Lyssandre trouva refuge dans son bureau malgré la tentation grandissante qui lui soufflait de se terrer dans ses appartements. Il y serait seul, personne ne se risquerait à le déranger. Dans cette pièce naguère occupée par son père, les ministres comme les courtisans pouvaient se risquer à le rejoindre. Aucun ne le fit. Peut-être parce qu'il craignait une potentielle réaction incontrôlée, mais plus sûrement car le château était tout à fait capable de faire face sans lui.

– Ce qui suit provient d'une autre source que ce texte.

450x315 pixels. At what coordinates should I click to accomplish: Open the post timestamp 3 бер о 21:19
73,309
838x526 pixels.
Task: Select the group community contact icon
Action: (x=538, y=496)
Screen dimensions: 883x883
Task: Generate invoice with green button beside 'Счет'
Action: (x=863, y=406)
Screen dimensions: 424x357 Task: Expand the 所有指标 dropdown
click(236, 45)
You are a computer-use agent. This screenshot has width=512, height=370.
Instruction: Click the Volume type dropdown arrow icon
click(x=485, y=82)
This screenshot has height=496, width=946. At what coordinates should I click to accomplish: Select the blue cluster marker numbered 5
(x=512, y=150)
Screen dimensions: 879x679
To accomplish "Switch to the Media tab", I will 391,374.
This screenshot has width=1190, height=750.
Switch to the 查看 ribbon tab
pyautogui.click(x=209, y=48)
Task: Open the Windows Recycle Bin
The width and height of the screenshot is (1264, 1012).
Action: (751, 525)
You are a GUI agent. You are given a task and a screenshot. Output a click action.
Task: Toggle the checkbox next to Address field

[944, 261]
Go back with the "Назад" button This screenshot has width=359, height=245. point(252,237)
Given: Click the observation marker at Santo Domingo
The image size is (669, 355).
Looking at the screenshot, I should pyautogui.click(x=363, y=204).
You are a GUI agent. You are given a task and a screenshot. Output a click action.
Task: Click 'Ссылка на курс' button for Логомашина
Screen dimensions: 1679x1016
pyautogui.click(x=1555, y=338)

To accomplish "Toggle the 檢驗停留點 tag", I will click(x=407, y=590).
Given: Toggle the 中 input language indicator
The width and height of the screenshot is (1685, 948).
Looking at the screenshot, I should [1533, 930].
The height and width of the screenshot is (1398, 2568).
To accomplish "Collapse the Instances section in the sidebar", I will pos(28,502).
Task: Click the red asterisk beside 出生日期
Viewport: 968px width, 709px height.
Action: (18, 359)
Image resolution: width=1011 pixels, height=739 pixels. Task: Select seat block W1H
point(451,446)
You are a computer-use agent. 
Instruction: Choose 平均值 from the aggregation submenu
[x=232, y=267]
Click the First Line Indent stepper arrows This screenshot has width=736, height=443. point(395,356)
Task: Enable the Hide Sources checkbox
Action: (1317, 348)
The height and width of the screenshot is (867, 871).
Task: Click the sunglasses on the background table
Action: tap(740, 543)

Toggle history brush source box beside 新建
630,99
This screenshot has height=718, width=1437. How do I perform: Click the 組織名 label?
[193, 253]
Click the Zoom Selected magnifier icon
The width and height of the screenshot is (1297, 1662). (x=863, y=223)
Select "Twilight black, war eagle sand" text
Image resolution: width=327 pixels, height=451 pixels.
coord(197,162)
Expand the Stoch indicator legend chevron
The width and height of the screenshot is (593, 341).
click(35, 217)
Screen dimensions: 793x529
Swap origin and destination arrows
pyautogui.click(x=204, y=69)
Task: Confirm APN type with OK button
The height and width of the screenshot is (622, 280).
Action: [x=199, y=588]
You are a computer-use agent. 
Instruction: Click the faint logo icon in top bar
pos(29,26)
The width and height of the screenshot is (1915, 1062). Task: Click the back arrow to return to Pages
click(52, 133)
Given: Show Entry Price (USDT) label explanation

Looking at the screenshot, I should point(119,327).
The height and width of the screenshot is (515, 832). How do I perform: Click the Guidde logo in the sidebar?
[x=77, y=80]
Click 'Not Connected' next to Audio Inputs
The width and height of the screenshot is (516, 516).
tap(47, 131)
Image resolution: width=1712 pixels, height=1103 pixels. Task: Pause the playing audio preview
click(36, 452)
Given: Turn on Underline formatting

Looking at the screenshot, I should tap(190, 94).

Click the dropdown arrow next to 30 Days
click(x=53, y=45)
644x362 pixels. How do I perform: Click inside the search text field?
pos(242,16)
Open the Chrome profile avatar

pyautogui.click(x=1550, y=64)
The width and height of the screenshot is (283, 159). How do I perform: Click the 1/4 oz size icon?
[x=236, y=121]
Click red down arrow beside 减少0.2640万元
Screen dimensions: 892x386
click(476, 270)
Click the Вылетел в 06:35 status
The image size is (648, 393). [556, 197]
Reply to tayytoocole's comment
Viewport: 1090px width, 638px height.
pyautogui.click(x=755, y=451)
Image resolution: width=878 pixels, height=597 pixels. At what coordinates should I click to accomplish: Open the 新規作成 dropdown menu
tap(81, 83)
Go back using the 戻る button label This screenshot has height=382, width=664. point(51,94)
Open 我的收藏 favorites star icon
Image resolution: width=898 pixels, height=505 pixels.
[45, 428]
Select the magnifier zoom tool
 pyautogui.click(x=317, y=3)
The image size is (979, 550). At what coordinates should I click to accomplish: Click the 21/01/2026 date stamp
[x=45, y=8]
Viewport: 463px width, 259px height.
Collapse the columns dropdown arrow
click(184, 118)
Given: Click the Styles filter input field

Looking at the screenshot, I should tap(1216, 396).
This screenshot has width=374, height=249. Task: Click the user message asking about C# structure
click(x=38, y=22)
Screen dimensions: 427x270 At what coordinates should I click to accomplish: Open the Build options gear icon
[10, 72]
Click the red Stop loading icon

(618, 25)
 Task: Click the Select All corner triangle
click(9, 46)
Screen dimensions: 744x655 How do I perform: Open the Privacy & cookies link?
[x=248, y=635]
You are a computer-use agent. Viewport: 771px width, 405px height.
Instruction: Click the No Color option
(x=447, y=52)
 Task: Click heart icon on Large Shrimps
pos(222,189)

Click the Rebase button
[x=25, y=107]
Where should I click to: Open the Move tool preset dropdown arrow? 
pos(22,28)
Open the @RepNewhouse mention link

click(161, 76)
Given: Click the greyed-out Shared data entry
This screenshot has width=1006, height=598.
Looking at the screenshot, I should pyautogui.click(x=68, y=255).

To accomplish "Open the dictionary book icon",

Cette pensée l'obnubila aussi farouchement que la mort aurait pu le faucher. Ses ministres avaient tenu le Royaume à bout de bras durant les deux semaines écoulées ainsi que pendant la période durant laquelle Soann se mourait. Ils pouvaient poursuivre ainsi encore longtemps et il y avait de fortes chances pour qu'ils l'espèrent, pour qu'ils souhaitent écarter cet ignorant du trône. En faire un roi fantoche, une figure vide, un écrin juste bon à recueillir les traditions auxquelles Loajess était accroché. Eux aussi l'étaient, au fond, les vieilles familles font ils étaient issus s'agrippaient aux vieux principes, aux mœurs poussiéreux, mais ils préféraient l'opportunité du triomphe aux valeurs factices dont ils se réclamaient les détenteurs. Dans l'idée d'une monarchie guerrière et inébranlable, Lyssandre apparaissait comme un gêneur et il comprenait désormais l'ampleur de ce que cela pouvait bien signifier.

On avait tenté de se débarrasser de lui, de se débarrasser du roi, de laver le trône de sa présence. Outre le fait qu'on avait osé s'en prendre à une figure aussi emblématique que celle du souverain, cela induisait une interrogation : pourquoi ? Pourquoi tenter de l'abattre dans un pareil instant ? Pour donner l'exemple, pour faire comprendre au jeune roi que son titre nouvellement acquis ne le préserverait pas bien longtemps ?

Pour lui rappeler la malédiction qui pesait sur la tête de cette illustre famille ?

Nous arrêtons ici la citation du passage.